*** Opening Data section ***
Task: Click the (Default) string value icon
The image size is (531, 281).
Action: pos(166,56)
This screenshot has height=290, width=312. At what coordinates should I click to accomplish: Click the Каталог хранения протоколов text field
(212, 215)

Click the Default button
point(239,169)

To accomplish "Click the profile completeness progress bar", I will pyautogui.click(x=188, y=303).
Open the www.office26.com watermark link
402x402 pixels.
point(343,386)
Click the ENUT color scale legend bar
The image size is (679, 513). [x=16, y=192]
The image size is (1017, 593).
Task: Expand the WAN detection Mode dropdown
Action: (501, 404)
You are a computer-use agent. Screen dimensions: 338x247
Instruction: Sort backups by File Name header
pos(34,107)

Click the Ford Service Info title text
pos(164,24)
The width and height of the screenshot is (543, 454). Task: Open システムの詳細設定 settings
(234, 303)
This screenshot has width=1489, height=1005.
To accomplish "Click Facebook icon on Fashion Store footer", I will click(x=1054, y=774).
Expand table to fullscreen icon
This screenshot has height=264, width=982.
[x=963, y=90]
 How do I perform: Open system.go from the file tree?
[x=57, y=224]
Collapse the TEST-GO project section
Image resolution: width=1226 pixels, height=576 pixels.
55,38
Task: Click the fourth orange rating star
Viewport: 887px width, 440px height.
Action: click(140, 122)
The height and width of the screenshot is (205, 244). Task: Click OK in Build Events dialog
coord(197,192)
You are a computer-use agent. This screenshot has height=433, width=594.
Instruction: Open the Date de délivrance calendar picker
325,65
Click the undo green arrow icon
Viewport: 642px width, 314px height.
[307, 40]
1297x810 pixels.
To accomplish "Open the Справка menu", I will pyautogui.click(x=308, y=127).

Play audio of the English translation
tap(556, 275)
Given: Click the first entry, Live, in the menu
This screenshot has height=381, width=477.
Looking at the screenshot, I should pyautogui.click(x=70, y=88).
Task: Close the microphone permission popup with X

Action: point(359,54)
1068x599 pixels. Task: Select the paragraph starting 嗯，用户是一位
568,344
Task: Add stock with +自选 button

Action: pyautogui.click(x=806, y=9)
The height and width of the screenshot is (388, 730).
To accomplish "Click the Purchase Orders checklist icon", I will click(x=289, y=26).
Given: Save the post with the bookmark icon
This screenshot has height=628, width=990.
*** Closing Data section ***
> Prompt: A word-for-word copy of the full listing is required.

> Your solution:
Task: Click the (Default) string value icon
The image size is (531, 281).
Action: pos(166,56)
This screenshot has height=290, width=312. At what coordinates should I click to accomplish: Click the Каталог хранения протоколов text field
(212, 215)

Click the Default button
point(239,169)

To accomplish "Click the profile completeness progress bar", I will pyautogui.click(x=188, y=303).
Open the www.office26.com watermark link
402x402 pixels.
point(343,386)
Click the ENUT color scale legend bar
The image size is (679, 513). [x=16, y=192]
The image size is (1017, 593).
Task: Expand the WAN detection Mode dropdown
Action: (501, 404)
You are a computer-use agent. Screen dimensions: 338x247
Instruction: Sort backups by File Name header
pos(34,107)

Click the Ford Service Info title text
pos(164,24)
The width and height of the screenshot is (543, 454). Task: Open システムの詳細設定 settings
(234, 303)
This screenshot has width=1489, height=1005.
To accomplish "Click Facebook icon on Fashion Store footer", I will click(x=1054, y=774).
Expand table to fullscreen icon
This screenshot has height=264, width=982.
[x=963, y=90]
 How do I perform: Open system.go from the file tree?
[x=57, y=224]
Collapse the TEST-GO project section
Image resolution: width=1226 pixels, height=576 pixels.
55,38
Task: Click the fourth orange rating star
Viewport: 887px width, 440px height.
Action: click(140, 122)
The height and width of the screenshot is (205, 244). Task: Click OK in Build Events dialog
coord(197,192)
You are a computer-use agent. This screenshot has height=433, width=594.
Instruction: Open the Date de délivrance calendar picker
325,65
Click the undo green arrow icon
Viewport: 642px width, 314px height.
[307, 40]
1297x810 pixels.
To accomplish "Open the Справка menu", I will pyautogui.click(x=308, y=127).

Play audio of the English translation
tap(556, 275)
Given: Click the first entry, Live, in the menu
This screenshot has height=381, width=477.
Looking at the screenshot, I should pyautogui.click(x=70, y=88).
Task: Close the microphone permission popup with X

Action: point(359,54)
1068x599 pixels. Task: Select the paragraph starting 嗯，用户是一位
568,344
Task: Add stock with +自选 button

Action: pyautogui.click(x=806, y=9)
The height and width of the screenshot is (388, 730).
To accomplish "Click the Purchase Orders checklist icon", I will click(x=289, y=26).
Given: Save the post with the bookmark icon
This screenshot has height=628, width=990.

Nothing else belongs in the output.